Problem:
Give again only what runs from the line with "You are a GUI" to the final line of the entries below, exactly as written and without pictures.
- Opening Delimiter -
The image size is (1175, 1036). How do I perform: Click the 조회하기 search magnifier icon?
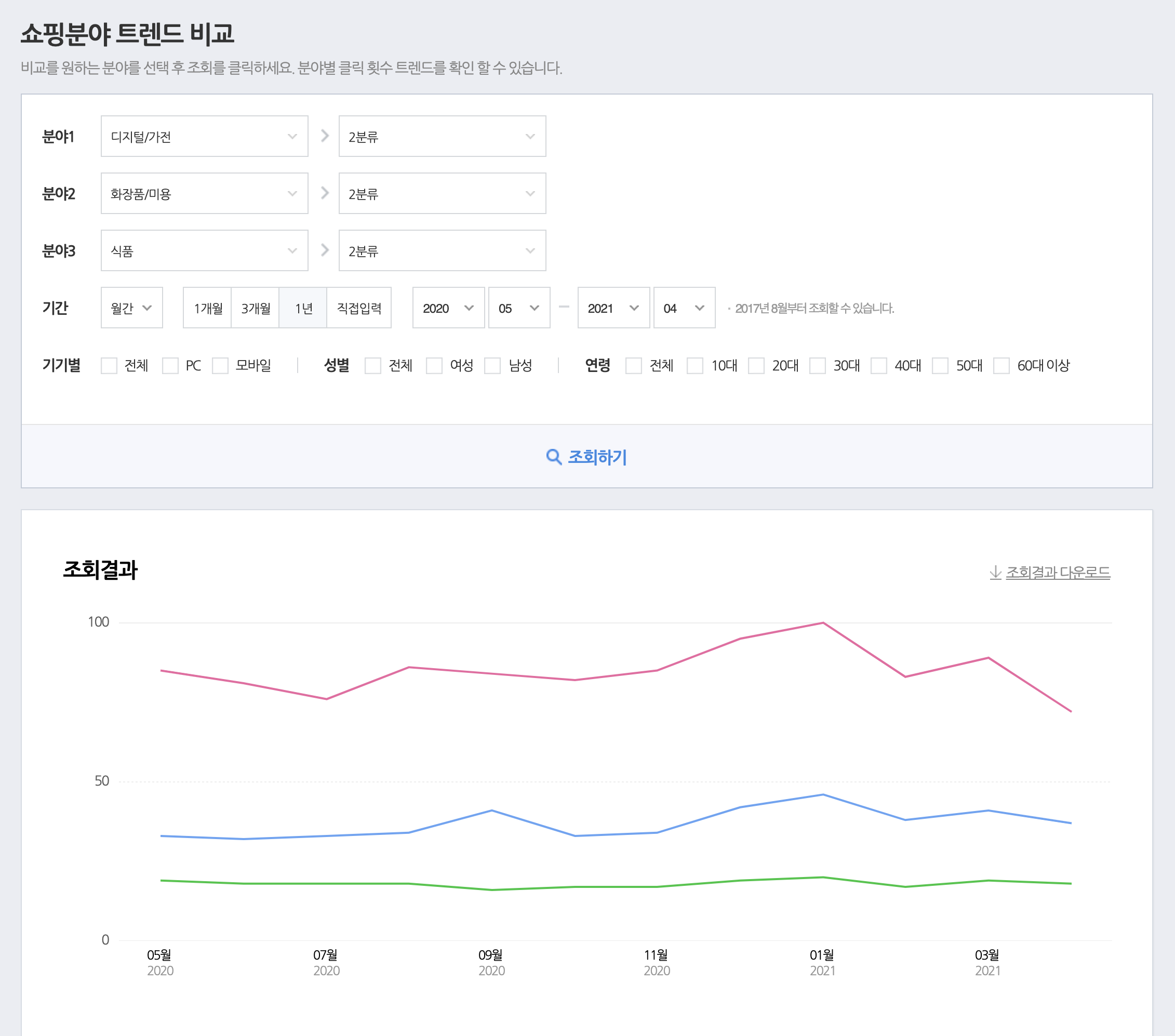point(553,457)
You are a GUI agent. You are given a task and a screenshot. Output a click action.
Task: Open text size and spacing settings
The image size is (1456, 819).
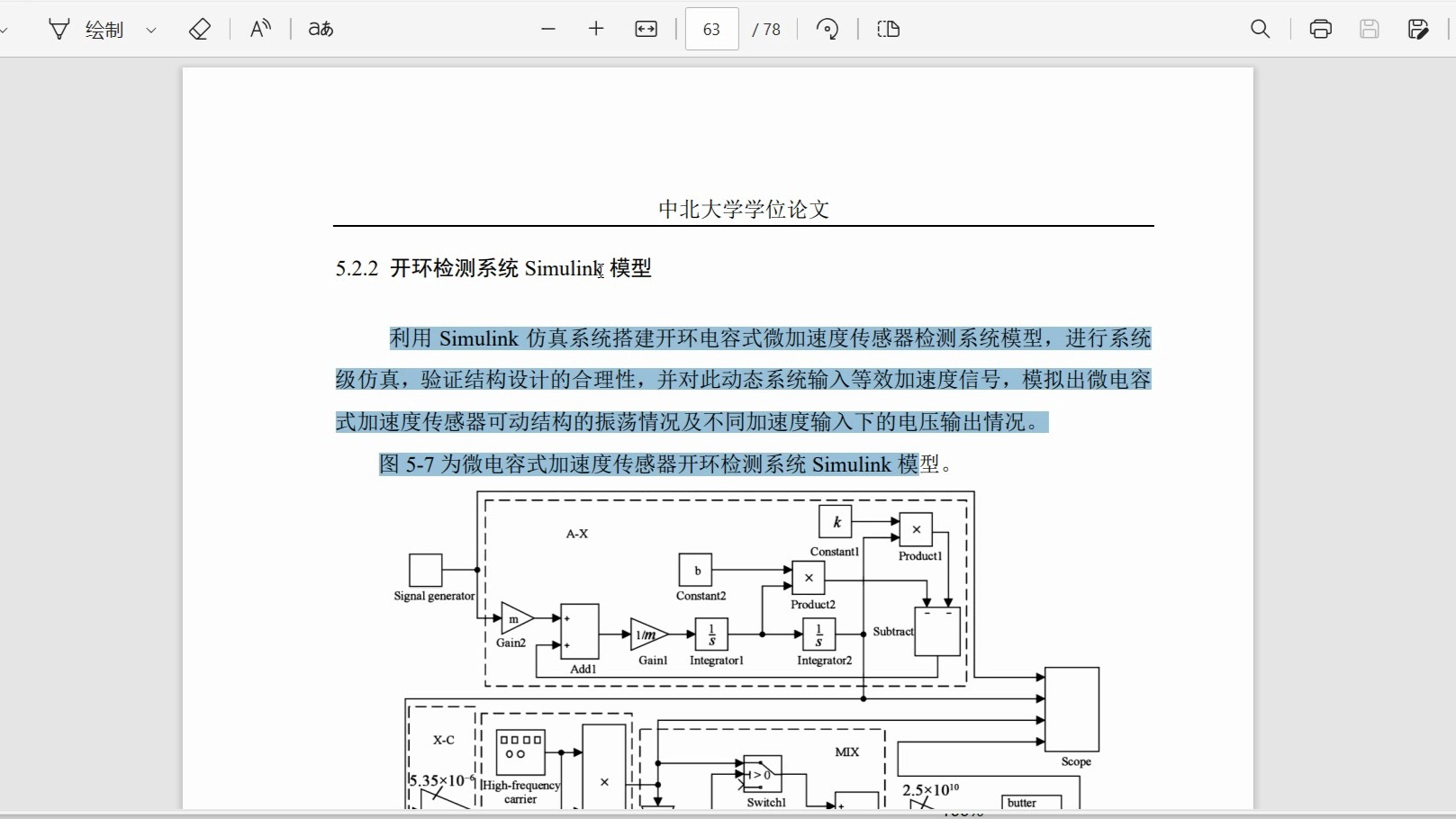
- Closing Delimiter -
Answer section:
You are a GUI agent. You are given a task and a screenshot. Output a click action.
Task: Open text size and spacing settings
The image size is (1456, 819).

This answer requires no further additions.